While in colonial days one's ability to conform was taken into account in the assessment of worth and value, rebelliousness is today's bog standard. The more wayward, outrageous and thuggish you are the more likely you are to be respected.
Hence, there is this aggression in Barbadians (I know ironic considering their passive reputation) that makes it impossible to treat people with a level of understanding and empathy. Just to survive you have to strip yourself of these normal human characteristics because to not do so would make you vulnerable to the most egregious attacks of character and reputation.
Last but by no means least, the extent to which you subscribe to the use of drugs will surely determine if and where you fit into society. For those who do not subscribe to it in any form or fashion, life is hell. You would think that if you don't have any business in that kind of business that they would just let you be. Sadly, it is absurd to think so.

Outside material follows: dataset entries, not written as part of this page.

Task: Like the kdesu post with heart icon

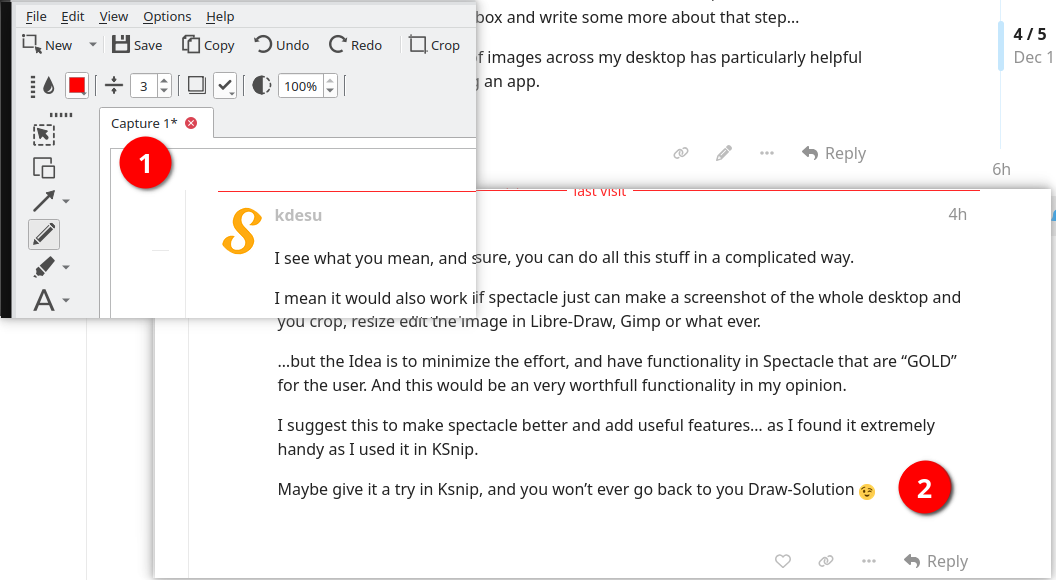Action: coord(784,561)
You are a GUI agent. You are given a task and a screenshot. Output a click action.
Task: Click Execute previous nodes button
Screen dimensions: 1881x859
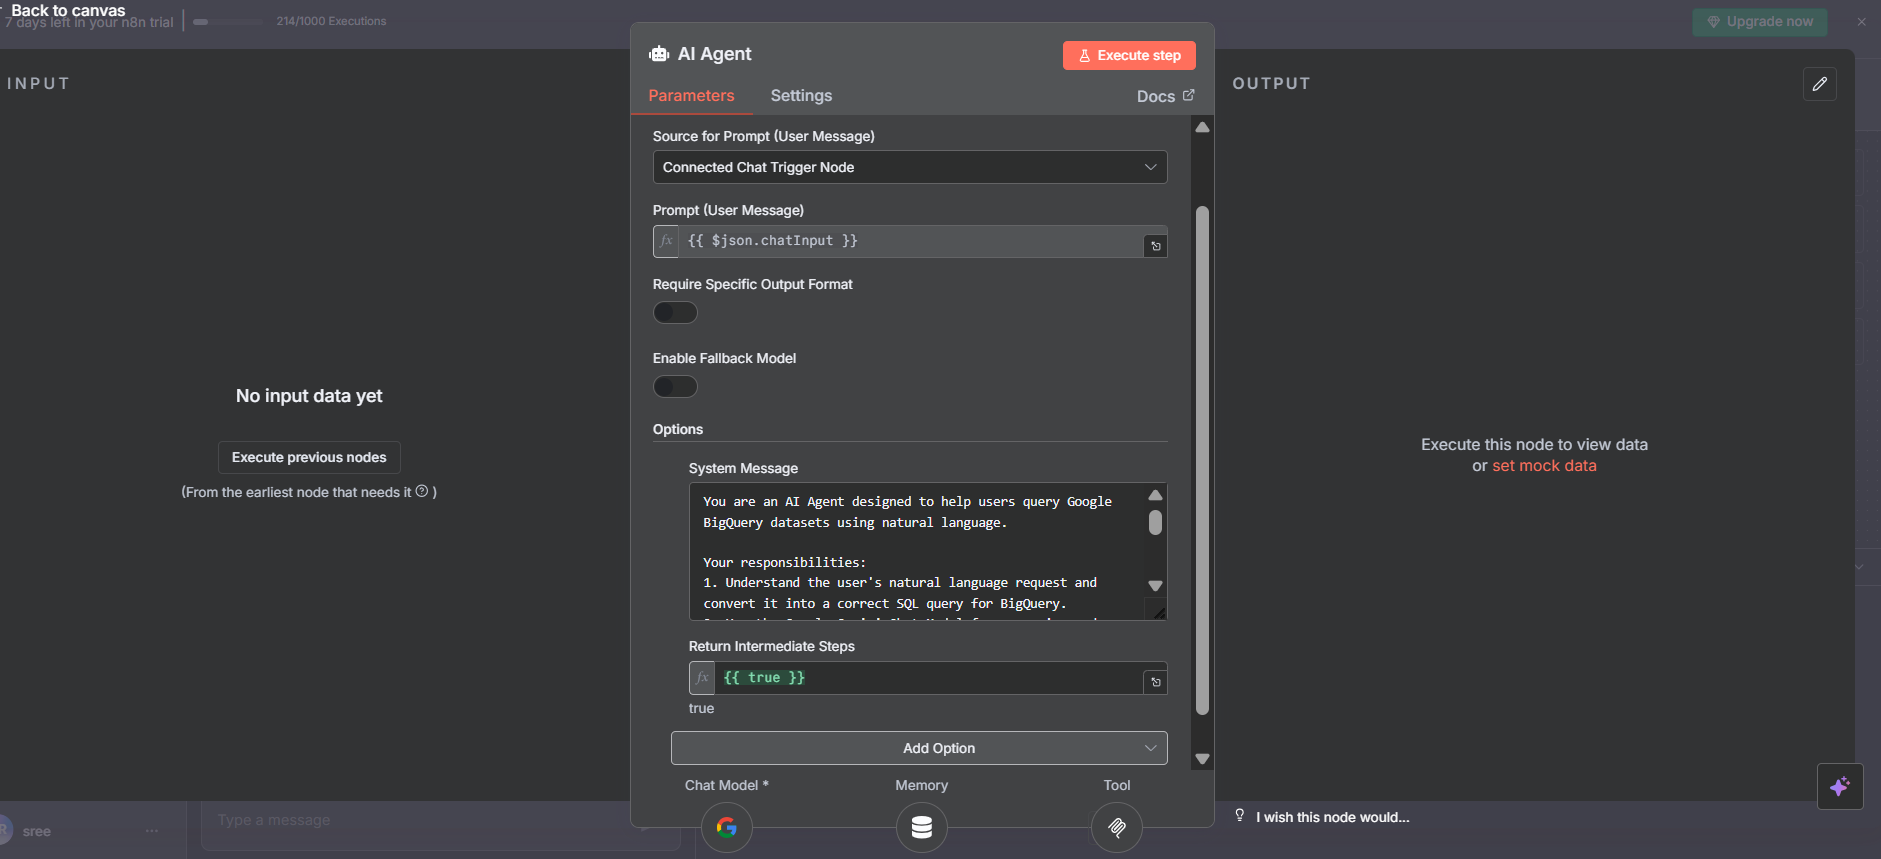[309, 457]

As a young woman who came of age with no male presence around, I want to suggest another criteria to this list as well. Whether boy or girl, I do think that the extent to which you have a male presence in and around your life also determines if you are to be considered as human. If you have a strong male presence, especially the ignorant ones who don't mind spending some time in jail, I believe that even if society deems you not worthy to be treated with dignity and respect because of failing the criteria, your chances of making it through this maze is greatly improved.
As for my personal experience, like I said, I was not that fortunate to have such a male presence when I came of age and became aware of this fascinating state of affairs. Maybe if I did, life would have turned out quite differently for me.